# Backpropagation Step by Step

> ![](http://hmkcode.github.io/images/ai/backpropagation.png)

If you are building your own neural network, you will definitely need to understand how to train it. Backpropagation is a commonly used technique for training neural network. There are many resources explaining the technique, but this post will explain backpropagation with concrete example in a very detailed colorful steps.

## Overview

---


In this post, we will build a neural network with three layers


* Input layer with two inputs neurons
* One hidden layer with two neurons
* Output layer with a single neuron



> ![Backpropagation](https://github.com/yoyoasa/backpropagation/blob/master/bp1.png?raw=true)

## Weights, weights, weights

---

Neural network training is about finding weights that minimize prediction error. We usually start our training with a set of randomly generated weights.Then, backpropagation is used to update the weights in an attempt to correctly map arbitrary inputs to outputs.

Our initial weights will be as following: 


**`w1 = 0.15`, 
`w2 = 0.20`, 
`w3 = 0.10`, 
`w4 = 0.18`, 
`w5 = 0.05`, 
`w6 = 0.26`**



> ![Backpropagation](https://github.com/yoyoasa/backpropagation/blob/master/bp2.png?raw=true)

## Dataset

---

#### Our dataset has one sample with two inputs and one output.

> ![dataset](https://github.com/yoyoasa/backpropagation/blob/master/bp3.png?raw=true)



#### Our single sample is as following `inputs=[5, 4]` and `output=[2]`.


> ![dataset](https://github.com/yoyoasa/backpropagation/blob/master/bp4.png?raw=true)

## Forward 

---

We will use given weights and inputs to predict the output. Inputs are multiplied by weights; the results are then passed forward to next layer.

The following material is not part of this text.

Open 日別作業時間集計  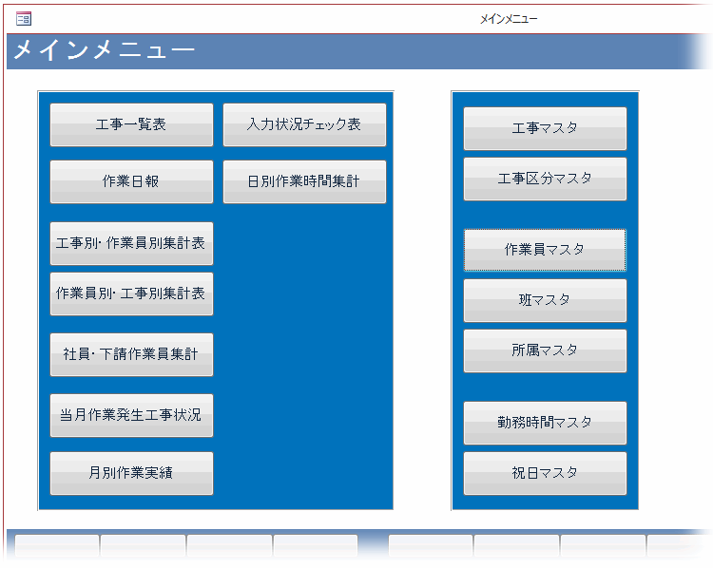click(x=304, y=181)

> ![backpropagation](https://github.com/yoyoasa/backpropagation/blob/master/bp5.png?raw=true)


>$\begin{pmatrix}
5 & 4
\end{pmatrix} 
. 
\begin{pmatrix}
0.15 & 0.1\\
0.2 & 0.18 \\
\end{pmatrix}
=\begin{pmatrix}
1.55 & 1.22
\end{pmatrix} 
.
\begin{pmatrix}
0.05  \\
0.26
\end{pmatrix} 
= 
\begin{pmatrix}
0.394
\end{pmatrix} 
$

>  $ 5 * 0.15 + 4 * 0.2 = 1.55 $

> $ 5 * 0.1 + 4 * 0.18 = 1.22 $

> $ 1.55 * 0.05 + 1.22 * 0.26  = 0.394 $

## Calculating Error

---

Now, it’s time to find out how our network performed by calculating the difference between the actual output and predicted one. It’s clear that our network output, or **prediction**, is not even close to **actual output**. We can calculate the difference or the error as following.


> ![backpropogation](https://github.com/yoyoasa/backpropagation/blob/master/bp6.png?raw=true)

> $Error  = \frac{1}{2} (0.394 - 2)^2 = 1.289 $


## Reducing Error

---

Our main goal of the training is to reduce the **error** or the difference between **prediction** and **actual output**. Since **actual output** is constant, “not changing”, the only way to reduce the error is to change **prediction** value. The question now is, how to change **prediction** value?


By decomposing **prediction** into its basic elements we can find that **weights** are the variable elements affecting **prediction** value. In other words, in order to change **prediction** value, we need to change **weights** values.


>![backpropagation](https://github.com/yoyoasa/backpropagation/blob/master/bp7.png?raw=true)


<blockquote style="color: #868e96;">The question now is **how to change\update the weights value so that the error is** reduced?</blockquote>

<blockquote style="color: #868e96;">The answer is **Backpropagation**!</blockquote>

## Backpropagation

---

**Backpropagation**, short for “backward propagation of errors”, is a mechanism used to update the **weights** using [gradient descent](https://en.wikipedia.org/wiki/Gradient_descent). It calculates the gradient of the error function with respect to the neural network’s weights. The calculation proceeds backwards through the network.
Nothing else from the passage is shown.